Then we see The Room. Johnny (Wiseau) arrives home to give his fiancee, Lisa, a gift, wrapped in leopard-print paper.

“Don’t open it. There’s a leopard in the box!”

Wiseau speaks with an accent I can’t quite place, and delivers every line in an offhandedly hurried manner, as though he is compelled to speak, but doesn’t quite believe himself. Lisa opens the box to reveal a red dress. As she is admiring it, Denny, the next-door neighbor kid, played by an actor in his thirties, enters.

“Hi, Denny!”
greets the audience.

The three talk for a bit, and then Lisa and Johnny excuse themselves to the bedroom, leaving Denny downstairs.

“Follow them!” suggests the audience.

Denny sneaks upstairs and leers at the lovers until he is discovered, at which time the three have a pillowfight and Johnny tells Denny he has to go.

“Bye, Denny!”

Denny will later be threatened by a drug dealer and confess his love of Lisa to Johnny, who will shrug it off, as he does all basic sensory input, since it will not yet be time for Johnny to become concerned about Lisa’s fidelity. But, before that happens, we get to watch a really uncomfortable and unnecessarily long sex scene. The audience groans louder and louder as the actors, neither of whom is particularly pleasing to the eye, thrust in an unnatural manner.

“Oh, yeah. Just like that. I love it in my bellybutton!”

The scene finally ends, and I foolishly relax, since I don’t know that there will be a reprise of it later. And not just another sex scene, but the same scene, literally, shot from slightly different angles, will be used later.

And there’s much, much more. A few highlights.

The morning after, the alarm clock begins to beep. It’s partly covered by a sheet, so we can only ever see the minutes.

“Wake up, wake up. It’s twenty-eight!”

There are certain discrepancies between the script and the shot. At the pivotal scene of betrayal, the easily beguiled seductee Mark remarks on the romantic setup, not in evidence:

Mark: “The candles…”
“What candles?!”
Mark: “…the music…”
“What music?!”
Mark: “…the sexy dress.”
“What sexy dress?!”

In fact, the script doesn’t even manage to be internally consistent. Early in the movie, the lovers are said to have been together for five years (“seven!” corrects the audience), but at the end the characters repeatedly say they have been together for “seven years”, each time, again, helpfully corrected by the audience (“five!”). Last night’s showing was the fifth anniversary, so when the curtain dropped, chants of “Five more years!” abruptly changed, midstream, to “Seven more years!”

Spoons. The apartment is mysteriously decorated with pictures of spoons. Any time a spoon is in the shot, the audience shouts “Spoon!” and people throw spoons in the air.

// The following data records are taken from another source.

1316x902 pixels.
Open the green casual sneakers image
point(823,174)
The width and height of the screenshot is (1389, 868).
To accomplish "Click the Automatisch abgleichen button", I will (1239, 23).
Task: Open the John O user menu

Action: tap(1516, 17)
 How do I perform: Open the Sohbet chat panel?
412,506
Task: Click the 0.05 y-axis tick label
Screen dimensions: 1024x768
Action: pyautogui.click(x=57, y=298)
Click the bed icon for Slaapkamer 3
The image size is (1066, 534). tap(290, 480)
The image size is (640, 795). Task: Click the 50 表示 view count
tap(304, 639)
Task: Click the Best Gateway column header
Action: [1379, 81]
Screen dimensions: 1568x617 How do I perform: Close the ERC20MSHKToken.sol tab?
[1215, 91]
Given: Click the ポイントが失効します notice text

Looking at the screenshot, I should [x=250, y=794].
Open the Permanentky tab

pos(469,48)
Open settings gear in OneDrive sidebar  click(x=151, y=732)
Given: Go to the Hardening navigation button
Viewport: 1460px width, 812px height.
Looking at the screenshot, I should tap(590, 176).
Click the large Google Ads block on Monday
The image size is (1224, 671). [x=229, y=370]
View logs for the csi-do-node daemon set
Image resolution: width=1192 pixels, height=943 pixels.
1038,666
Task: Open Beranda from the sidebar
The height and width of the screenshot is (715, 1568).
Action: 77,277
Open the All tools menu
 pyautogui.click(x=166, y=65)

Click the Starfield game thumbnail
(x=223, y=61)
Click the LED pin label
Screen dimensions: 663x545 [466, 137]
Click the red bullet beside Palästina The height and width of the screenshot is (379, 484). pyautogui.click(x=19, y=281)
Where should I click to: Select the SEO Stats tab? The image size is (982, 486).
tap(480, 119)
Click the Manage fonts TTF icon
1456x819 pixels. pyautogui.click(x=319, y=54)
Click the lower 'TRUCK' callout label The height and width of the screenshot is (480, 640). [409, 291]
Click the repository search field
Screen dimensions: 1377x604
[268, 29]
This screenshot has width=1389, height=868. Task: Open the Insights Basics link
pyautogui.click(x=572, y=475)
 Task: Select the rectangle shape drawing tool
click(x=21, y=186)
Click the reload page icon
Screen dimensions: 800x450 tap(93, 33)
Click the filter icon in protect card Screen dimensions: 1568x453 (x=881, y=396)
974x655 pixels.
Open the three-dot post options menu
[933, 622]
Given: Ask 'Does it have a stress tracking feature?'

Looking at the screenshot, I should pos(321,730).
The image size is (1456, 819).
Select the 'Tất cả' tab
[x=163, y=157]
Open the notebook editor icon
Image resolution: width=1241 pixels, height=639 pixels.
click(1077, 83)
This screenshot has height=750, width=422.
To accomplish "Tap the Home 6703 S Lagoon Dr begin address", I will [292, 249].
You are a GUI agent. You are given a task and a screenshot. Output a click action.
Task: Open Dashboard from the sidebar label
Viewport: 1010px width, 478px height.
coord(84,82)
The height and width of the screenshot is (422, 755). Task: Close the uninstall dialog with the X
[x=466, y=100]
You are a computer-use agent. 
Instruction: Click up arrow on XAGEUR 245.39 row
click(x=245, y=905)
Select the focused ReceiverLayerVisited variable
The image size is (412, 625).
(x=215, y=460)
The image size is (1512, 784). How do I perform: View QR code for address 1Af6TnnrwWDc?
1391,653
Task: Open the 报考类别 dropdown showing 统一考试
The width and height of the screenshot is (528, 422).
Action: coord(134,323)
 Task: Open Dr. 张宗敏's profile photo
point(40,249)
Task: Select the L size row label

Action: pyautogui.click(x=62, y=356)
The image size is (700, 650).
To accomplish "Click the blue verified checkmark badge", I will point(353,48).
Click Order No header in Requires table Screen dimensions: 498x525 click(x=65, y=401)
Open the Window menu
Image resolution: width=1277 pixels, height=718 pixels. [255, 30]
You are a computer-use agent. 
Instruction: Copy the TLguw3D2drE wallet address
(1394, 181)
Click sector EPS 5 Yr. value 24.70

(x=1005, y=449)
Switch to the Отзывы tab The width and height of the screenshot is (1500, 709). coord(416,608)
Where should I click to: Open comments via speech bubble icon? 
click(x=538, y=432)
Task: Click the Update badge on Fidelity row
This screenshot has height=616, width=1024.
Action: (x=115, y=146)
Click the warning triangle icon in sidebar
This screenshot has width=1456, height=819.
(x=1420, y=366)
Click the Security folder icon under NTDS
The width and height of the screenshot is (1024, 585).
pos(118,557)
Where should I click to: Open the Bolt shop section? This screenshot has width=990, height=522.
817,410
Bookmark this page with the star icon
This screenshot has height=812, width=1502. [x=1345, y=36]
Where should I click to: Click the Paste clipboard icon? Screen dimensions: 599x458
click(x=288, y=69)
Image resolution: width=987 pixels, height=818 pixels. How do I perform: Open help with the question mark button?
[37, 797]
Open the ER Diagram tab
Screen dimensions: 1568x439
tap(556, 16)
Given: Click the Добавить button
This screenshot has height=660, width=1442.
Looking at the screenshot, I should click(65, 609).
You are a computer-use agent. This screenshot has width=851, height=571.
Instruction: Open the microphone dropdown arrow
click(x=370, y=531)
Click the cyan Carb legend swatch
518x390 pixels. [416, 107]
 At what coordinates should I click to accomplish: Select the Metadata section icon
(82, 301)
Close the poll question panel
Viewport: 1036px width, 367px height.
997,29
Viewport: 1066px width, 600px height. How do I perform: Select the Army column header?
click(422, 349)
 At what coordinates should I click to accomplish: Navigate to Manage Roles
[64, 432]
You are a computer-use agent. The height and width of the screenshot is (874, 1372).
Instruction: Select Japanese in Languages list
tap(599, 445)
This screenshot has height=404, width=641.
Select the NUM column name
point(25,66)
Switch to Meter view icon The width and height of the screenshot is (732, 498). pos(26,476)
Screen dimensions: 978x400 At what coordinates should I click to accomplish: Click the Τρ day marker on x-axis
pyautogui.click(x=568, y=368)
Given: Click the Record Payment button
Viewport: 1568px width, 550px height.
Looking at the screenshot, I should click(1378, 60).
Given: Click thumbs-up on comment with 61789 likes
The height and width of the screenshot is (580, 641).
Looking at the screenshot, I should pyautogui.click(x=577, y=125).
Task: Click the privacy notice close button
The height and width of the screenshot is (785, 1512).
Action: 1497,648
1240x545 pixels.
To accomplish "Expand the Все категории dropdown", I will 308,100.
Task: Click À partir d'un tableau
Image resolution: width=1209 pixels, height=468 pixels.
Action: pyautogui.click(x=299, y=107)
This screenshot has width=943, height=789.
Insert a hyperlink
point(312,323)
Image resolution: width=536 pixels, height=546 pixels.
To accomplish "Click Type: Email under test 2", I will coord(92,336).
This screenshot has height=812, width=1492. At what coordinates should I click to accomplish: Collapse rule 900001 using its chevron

There are several scenes in which the characters toss a football back and forth. Not, like, go outside and play catch, but gently toss, underhanded, a football back and forth over a few feet. Whenever this happens, people who have brought footballs to the theater stand up and play catch with people who are a few seats away

“Careful, don’t go too far. Yeah, ok, toss it back now.”

But the best part of the night was, when Robyn is onscreen, and the guy sitting next to me, not knowing that she’s sitting three seats away, shouts

“Why does the only hot chick not get naked?!”